CAI: agromeccanici insostituibili nell'agricoltura biologica

16/11/2017

“In attesa che l’Unione europea approvi la riforma del biologico e che il percorso del Testo unico del bio a livello nazionale possa concludere il proprio iter legislativo, la Confederazione Agromeccanici e Agricoltori Italiani ribadisce il proprio impegno a sostenere la crescita tecnica e dimensionale di un settore ormai uscito da una stretta dimensione di nicchia e proiettato verso maggiori livelli di responsabilità, nel quadro più generale di sviluppo di un’agricoltura globale altamente sostenibile”.

Così afferma il presidente di Cai, Gianni Dalla Bernardina, mettendo in luce gli effetti positivi dell’agricoltura biologica in termini di lotta ai cambiamenti climatici e alla tutela del suolo.

“L’impresa agromeccanica svolge un ruolo insostituibile nell’ambito dell’agricoltura biologica – dichiara il vicepresidente, Sandro Cappellini – sia in termini di operazioni in campo che nel sistema dei controlli, dove l’attività di controllo degli operatori agromeccanici può offrire un servizio supplementare di certificazione del prodotto”.

Nel cosiddetto “organic”, l’unica alternativa alla difesa chimica è costituita, infatti, dalle lavorazioni: dall’aratura per ridurre la carica infestante di semi e patogeni, alle sarchiature; dalle lavorazioni del terreno per l’eliminazione delle malerbe in pre-semina, alle erpicature con strigliatore, che richiedono – sottolinea però Cai - il rispetto puntuale dei tempi di intervento, in modo da operare un diserbo meccanico selettivo.

Anche le coperture vegetali seminate (cover crops) possono essere un’alternativa, ma manca ancora una sperimentazione che consenta di contenerne i costi.
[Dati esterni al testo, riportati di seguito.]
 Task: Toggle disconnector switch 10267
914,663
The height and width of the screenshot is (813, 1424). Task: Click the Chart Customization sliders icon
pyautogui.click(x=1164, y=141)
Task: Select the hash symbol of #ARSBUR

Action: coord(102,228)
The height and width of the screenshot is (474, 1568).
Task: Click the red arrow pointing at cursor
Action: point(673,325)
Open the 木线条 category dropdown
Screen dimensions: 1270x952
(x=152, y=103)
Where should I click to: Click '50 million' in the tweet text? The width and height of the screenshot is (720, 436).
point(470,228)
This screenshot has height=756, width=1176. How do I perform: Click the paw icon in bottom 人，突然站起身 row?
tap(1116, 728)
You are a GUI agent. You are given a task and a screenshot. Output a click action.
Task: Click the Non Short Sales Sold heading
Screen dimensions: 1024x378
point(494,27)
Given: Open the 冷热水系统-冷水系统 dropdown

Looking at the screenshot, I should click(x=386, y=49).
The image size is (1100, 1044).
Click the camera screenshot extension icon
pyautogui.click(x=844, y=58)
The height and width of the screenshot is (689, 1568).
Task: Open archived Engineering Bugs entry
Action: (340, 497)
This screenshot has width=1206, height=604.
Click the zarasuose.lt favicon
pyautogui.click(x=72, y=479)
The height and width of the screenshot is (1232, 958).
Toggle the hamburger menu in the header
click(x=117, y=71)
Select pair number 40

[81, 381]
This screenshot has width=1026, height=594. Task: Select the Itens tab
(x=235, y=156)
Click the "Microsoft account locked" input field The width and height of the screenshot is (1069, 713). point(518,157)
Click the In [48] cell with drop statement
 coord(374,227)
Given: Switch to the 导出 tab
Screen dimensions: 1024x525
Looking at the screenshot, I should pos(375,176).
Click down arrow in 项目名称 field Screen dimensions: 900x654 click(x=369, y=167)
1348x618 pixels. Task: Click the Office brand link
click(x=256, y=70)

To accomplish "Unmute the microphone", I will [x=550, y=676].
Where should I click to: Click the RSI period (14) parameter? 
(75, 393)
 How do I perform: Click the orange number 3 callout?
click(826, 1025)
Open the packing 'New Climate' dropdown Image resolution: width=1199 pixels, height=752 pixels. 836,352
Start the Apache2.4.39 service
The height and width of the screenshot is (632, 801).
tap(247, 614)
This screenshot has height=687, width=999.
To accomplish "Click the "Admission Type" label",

Un aspetto sul quale i contoterzisti sono disponibili a condividere un percorso sperimentale mirato.

Resta una questione da risolvere, legata come sempre alle sperequazioni nei confronti degli agromeccanici. “Come al solito le nostre aziende dovranno investire al buio – critica Cai – perché l’attuale sistema di sostegno prevede che i contributi per il biologico vadano all’agricoltore, che è un soggetto ben diverso da quello che materialmente acquista le macchine.

I contratti di filiera possono essere utili,  ma bisogna arrivare a un rovesciamento positivo della prospettiva, sostenendo la catena agroalimentare  dall’inizio, cioè dalle lavorazioni e i relativi investimenti, e non dalla fine della parte produttiva, cioè dalla granella in tramoggia, come è stato inteso fino ad ora”.